== Provided records ==

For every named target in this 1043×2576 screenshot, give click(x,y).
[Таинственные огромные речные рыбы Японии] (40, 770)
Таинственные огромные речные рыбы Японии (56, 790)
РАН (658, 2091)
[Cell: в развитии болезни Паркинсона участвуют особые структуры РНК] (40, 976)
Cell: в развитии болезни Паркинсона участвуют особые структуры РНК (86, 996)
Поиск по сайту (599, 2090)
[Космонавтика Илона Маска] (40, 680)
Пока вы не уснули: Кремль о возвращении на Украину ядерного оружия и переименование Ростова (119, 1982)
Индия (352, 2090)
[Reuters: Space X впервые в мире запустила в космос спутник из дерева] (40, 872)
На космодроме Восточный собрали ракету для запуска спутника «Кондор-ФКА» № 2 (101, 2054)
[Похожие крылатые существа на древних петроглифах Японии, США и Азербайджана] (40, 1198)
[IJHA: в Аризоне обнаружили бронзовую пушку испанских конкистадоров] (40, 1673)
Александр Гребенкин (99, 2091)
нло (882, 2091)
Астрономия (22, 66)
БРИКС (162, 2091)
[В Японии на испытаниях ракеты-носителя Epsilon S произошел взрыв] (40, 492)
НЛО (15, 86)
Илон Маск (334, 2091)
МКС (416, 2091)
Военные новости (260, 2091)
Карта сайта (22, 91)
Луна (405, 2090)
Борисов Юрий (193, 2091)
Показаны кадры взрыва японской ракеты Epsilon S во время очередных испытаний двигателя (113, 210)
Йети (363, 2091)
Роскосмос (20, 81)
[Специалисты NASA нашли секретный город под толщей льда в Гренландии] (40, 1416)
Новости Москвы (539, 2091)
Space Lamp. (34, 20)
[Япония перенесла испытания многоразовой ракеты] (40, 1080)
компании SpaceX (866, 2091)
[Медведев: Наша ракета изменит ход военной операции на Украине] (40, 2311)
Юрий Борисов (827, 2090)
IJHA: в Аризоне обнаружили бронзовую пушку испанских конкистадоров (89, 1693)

===

Exercise details - The job here is to write out all the entries again exactly.

Solution to this task -
For every named target in this 1043×2576 screenshot, give click(x,y).
[Таинственные огромные речные рыбы Японии] (40, 770)
Таинственные огромные речные рыбы Японии (56, 790)
РАН (658, 2091)
[Cell: в развитии болезни Паркинсона участвуют особые структуры РНК] (40, 976)
Cell: в развитии болезни Паркинсона участвуют особые структуры РНК (86, 996)
Поиск по сайту (599, 2090)
[Космонавтика Илона Маска] (40, 680)
Пока вы не уснули: Кремль о возвращении на Украину ядерного оружия и переименование Ростова (119, 1982)
Индия (352, 2090)
[Reuters: Space X впервые в мире запустила в космос спутник из дерева] (40, 872)
На космодроме Восточный собрали ракету для запуска спутника «Кондор-ФКА» № 2 (101, 2054)
[Похожие крылатые существа на древних петроглифах Японии, США и Азербайджана] (40, 1198)
[IJHA: в Аризоне обнаружили бронзовую пушку испанских конкистадоров] (40, 1673)
Александр Гребенкин (99, 2091)
нло (882, 2091)
Астрономия (22, 66)
БРИКС (162, 2091)
[В Японии на испытаниях ракеты-носителя Epsilon S произошел взрыв] (40, 492)
НЛО (15, 86)
Илон Маск (334, 2091)
МКС (416, 2091)
Военные новости (260, 2091)
Карта сайта (22, 91)
Луна (405, 2090)
Борисов Юрий (193, 2091)
Показаны кадры взрыва японской ракеты Epsilon S во время очередных испытаний двигателя (113, 210)
Йети (363, 2091)
Роскосмос (20, 81)
[Специалисты NASA нашли секретный город под толщей льда в Гренландии] (40, 1416)
Новости Москвы (539, 2091)
Space Lamp. (34, 20)
[Япония перенесла испытания многоразовой ракеты] (40, 1080)
компании SpaceX (866, 2091)
[Медведев: Наша ракета изменит ход военной операции на Украине] (40, 2311)
Юрий Борисов (827, 2090)
IJHA: в Аризоне обнаружили бронзовую пушку испанских конкистадоров (89, 1693)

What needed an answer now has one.